* **Input data**:

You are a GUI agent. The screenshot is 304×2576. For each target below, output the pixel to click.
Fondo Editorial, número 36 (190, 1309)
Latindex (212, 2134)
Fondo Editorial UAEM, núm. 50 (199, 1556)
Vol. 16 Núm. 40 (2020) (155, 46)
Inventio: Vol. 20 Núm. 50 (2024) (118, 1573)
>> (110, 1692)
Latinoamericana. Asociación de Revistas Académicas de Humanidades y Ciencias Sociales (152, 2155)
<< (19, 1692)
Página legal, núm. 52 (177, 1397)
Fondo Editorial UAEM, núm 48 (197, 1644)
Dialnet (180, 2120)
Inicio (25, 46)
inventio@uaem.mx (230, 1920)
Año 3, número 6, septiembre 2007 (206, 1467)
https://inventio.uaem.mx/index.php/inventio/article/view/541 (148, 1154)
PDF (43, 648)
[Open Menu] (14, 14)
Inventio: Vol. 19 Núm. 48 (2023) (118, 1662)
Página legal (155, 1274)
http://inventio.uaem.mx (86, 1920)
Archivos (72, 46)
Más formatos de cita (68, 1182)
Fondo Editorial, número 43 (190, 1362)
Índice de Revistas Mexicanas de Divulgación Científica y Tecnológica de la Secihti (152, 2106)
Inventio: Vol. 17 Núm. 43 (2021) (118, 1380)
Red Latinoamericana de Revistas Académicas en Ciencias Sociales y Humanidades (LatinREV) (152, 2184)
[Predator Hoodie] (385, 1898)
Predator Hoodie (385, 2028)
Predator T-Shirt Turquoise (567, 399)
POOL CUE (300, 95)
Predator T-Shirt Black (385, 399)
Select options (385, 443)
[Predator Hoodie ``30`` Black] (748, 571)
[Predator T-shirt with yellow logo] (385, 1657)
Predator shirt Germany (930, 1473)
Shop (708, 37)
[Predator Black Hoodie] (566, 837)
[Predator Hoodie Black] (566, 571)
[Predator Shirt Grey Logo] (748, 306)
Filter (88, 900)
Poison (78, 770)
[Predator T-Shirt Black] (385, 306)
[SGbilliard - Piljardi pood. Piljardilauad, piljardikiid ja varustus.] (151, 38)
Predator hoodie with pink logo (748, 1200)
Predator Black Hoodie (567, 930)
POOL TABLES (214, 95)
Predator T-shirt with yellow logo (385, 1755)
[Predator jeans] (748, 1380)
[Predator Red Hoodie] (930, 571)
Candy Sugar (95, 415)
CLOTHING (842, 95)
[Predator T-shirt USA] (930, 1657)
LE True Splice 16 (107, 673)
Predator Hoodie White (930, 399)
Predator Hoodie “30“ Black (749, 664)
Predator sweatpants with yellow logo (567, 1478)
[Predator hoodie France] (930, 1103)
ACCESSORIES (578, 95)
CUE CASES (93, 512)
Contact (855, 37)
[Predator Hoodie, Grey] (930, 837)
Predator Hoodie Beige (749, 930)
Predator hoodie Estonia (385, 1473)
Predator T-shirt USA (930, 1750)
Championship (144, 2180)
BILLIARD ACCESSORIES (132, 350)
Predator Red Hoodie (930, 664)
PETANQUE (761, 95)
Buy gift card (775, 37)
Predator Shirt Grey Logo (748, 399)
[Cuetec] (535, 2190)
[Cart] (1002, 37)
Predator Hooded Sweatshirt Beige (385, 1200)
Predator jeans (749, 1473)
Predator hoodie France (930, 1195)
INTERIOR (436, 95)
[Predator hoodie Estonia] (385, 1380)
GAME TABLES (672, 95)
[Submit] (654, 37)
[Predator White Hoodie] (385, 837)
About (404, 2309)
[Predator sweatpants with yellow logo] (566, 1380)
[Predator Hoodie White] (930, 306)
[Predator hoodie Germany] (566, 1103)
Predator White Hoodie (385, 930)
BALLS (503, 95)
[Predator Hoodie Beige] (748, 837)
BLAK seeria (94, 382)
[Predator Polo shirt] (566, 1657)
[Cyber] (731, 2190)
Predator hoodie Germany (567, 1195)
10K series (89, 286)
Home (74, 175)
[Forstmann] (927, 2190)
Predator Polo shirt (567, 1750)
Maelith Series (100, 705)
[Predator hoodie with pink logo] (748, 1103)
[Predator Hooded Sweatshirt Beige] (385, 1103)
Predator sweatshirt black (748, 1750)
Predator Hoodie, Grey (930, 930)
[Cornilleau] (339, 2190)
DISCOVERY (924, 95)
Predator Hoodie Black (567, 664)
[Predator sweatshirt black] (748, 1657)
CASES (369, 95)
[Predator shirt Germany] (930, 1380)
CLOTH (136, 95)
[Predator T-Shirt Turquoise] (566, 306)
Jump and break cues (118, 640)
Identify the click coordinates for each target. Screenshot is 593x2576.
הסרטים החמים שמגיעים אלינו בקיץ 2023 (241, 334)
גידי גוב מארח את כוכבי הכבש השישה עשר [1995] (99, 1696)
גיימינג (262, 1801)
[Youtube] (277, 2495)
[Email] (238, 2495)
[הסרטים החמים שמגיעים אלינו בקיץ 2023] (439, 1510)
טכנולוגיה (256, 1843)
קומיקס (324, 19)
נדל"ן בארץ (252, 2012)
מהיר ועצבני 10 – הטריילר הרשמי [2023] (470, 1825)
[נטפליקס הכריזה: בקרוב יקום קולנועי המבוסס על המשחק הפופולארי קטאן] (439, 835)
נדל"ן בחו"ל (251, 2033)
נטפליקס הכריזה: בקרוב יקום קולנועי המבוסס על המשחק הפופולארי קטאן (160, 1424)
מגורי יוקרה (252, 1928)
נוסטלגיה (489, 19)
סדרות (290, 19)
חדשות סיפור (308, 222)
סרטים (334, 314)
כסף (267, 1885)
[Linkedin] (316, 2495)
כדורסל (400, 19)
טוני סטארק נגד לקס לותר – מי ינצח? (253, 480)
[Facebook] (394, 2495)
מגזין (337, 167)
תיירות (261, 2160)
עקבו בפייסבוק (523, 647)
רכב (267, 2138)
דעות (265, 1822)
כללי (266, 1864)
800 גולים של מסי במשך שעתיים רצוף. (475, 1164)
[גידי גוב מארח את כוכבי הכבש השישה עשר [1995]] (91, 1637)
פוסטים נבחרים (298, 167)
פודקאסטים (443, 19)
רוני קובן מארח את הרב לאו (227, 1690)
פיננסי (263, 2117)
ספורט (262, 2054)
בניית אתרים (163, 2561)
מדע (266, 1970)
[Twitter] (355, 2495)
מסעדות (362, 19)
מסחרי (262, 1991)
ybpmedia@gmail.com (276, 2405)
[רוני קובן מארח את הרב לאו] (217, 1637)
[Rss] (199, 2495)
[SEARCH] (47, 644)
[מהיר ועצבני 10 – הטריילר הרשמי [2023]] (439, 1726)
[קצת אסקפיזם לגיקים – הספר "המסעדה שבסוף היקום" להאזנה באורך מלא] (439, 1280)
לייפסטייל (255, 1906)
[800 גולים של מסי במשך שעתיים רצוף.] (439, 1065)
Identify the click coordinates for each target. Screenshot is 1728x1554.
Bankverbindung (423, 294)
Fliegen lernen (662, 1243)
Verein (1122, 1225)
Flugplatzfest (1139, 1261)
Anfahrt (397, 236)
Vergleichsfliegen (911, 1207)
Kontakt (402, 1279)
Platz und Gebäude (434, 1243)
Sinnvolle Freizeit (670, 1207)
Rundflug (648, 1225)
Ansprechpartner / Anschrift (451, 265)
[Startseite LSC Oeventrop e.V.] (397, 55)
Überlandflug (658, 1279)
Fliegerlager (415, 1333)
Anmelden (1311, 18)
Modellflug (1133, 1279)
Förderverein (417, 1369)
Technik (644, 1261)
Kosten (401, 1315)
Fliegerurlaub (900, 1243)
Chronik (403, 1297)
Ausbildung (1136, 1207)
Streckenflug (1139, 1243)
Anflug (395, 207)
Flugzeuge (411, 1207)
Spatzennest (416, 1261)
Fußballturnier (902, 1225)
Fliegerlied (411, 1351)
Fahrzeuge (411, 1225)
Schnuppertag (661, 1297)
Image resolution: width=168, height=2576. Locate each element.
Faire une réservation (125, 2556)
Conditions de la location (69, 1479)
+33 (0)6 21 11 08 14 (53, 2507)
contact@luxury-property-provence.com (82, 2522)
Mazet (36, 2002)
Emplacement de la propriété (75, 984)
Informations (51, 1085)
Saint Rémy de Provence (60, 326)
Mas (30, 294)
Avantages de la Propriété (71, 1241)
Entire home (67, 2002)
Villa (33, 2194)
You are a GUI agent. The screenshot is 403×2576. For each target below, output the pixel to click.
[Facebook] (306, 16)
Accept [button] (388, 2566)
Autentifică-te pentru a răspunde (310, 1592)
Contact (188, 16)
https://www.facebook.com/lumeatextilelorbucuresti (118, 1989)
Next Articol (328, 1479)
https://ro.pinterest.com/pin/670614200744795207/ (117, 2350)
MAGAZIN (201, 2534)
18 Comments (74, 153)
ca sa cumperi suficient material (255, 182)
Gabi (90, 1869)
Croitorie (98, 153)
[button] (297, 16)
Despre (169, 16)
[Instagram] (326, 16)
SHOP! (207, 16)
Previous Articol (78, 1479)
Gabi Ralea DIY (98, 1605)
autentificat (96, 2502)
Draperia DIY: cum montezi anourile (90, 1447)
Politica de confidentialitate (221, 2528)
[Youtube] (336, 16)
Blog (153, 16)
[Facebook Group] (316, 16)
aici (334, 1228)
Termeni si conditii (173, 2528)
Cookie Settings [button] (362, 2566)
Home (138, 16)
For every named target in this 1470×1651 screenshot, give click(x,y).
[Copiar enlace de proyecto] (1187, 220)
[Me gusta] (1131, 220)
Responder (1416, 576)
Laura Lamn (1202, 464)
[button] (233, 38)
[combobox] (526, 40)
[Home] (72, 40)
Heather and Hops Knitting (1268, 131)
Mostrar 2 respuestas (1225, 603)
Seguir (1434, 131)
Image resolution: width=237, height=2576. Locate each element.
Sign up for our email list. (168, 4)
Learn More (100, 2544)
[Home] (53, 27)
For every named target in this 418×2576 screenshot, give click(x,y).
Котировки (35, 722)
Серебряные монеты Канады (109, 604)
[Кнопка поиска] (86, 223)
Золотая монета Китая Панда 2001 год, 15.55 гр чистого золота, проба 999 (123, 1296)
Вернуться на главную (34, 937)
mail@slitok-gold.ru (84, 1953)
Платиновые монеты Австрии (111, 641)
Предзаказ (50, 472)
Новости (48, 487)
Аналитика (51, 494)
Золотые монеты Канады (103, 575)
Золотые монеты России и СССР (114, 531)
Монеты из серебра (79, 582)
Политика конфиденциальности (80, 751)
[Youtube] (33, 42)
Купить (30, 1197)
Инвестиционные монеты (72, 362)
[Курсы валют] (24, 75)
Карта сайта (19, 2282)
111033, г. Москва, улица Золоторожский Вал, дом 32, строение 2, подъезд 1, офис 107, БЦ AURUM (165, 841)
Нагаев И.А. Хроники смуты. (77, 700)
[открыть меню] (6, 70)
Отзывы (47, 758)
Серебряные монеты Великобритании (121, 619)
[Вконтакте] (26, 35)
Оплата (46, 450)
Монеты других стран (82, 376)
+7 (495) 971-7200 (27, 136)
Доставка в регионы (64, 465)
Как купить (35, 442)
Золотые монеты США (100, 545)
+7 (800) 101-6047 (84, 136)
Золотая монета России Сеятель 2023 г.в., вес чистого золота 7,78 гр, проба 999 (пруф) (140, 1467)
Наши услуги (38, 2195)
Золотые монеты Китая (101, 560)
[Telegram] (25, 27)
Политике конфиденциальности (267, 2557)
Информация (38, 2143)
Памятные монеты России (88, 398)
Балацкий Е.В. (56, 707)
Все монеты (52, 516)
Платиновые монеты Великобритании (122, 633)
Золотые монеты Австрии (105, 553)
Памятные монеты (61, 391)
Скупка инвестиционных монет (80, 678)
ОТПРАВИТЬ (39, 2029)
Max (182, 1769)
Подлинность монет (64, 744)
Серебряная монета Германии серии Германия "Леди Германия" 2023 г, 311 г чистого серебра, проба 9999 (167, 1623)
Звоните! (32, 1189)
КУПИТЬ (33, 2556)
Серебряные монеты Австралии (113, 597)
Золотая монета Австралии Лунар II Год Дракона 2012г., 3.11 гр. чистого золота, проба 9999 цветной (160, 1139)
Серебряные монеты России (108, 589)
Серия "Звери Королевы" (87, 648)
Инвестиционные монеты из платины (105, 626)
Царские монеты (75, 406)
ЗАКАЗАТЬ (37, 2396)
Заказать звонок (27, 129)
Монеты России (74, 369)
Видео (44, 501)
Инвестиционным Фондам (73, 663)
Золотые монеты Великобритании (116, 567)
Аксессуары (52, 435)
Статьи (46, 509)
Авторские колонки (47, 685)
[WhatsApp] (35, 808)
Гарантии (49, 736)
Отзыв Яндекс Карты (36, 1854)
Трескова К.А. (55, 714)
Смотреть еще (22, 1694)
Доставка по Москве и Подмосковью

* **About this task**:
Starting with the line that holds "Оплата (46, 450)", copy every line through the end of the data above. Reproduce them exactly, with no other material.

* **Task result**:
Оплата (46, 450)
Монеты других стран (82, 376)
+7 (495) 971-7200 (27, 136)
Доставка в регионы (64, 465)
Как купить (35, 442)
Золотые монеты США (100, 545)
+7 (800) 101-6047 (84, 136)
Золотая монета России Сеятель 2023 г.в., вес чистого золота 7,78 гр, проба 999 (пруф) (140, 1467)
Наши услуги (38, 2195)
Золотые монеты Китая (101, 560)
[Telegram] (25, 27)
Политике конфиденциальности (267, 2557)
Информация (38, 2143)
Памятные монеты России (88, 398)
Балацкий Е.В. (56, 707)
Все монеты (52, 516)
Платиновые монеты Великобритании (122, 633)
Золотые монеты Австрии (105, 553)
Памятные монеты (61, 391)
Скупка инвестиционных монет (80, 678)
ОТПРАВИТЬ (39, 2029)
Max (182, 1769)
Подлинность монет (64, 744)
Серебряная монета Германии серии Германия "Леди Германия" 2023 г, 311 г чистого серебра, проба 9999 (167, 1623)
Звоните! (32, 1189)
КУПИТЬ (33, 2556)
Серебряные монеты Австралии (113, 597)
Золотая монета Австралии Лунар II Год Дракона 2012г., 3.11 гр. чистого золота, проба 9999 цветной (160, 1139)
Серебряные монеты России (108, 589)
Серия "Звери Королевы" (87, 648)
Инвестиционные монеты из платины (105, 626)
Царские монеты (75, 406)
ЗАКАЗАТЬ (37, 2396)
Заказать звонок (27, 129)
Монеты России (74, 369)
Видео (44, 501)
Инвестиционным Фондам (73, 663)
Золотые монеты Великобритании (116, 567)
Аксессуары (52, 435)
Статьи (46, 509)
Авторские колонки (47, 685)
[WhatsApp] (35, 808)
Гарантии (49, 736)
Отзыв Яндекс Карты (36, 1854)
Трескова К.А. (55, 714)
Смотреть еще (22, 1694)
Доставка по Москве и Подмосковью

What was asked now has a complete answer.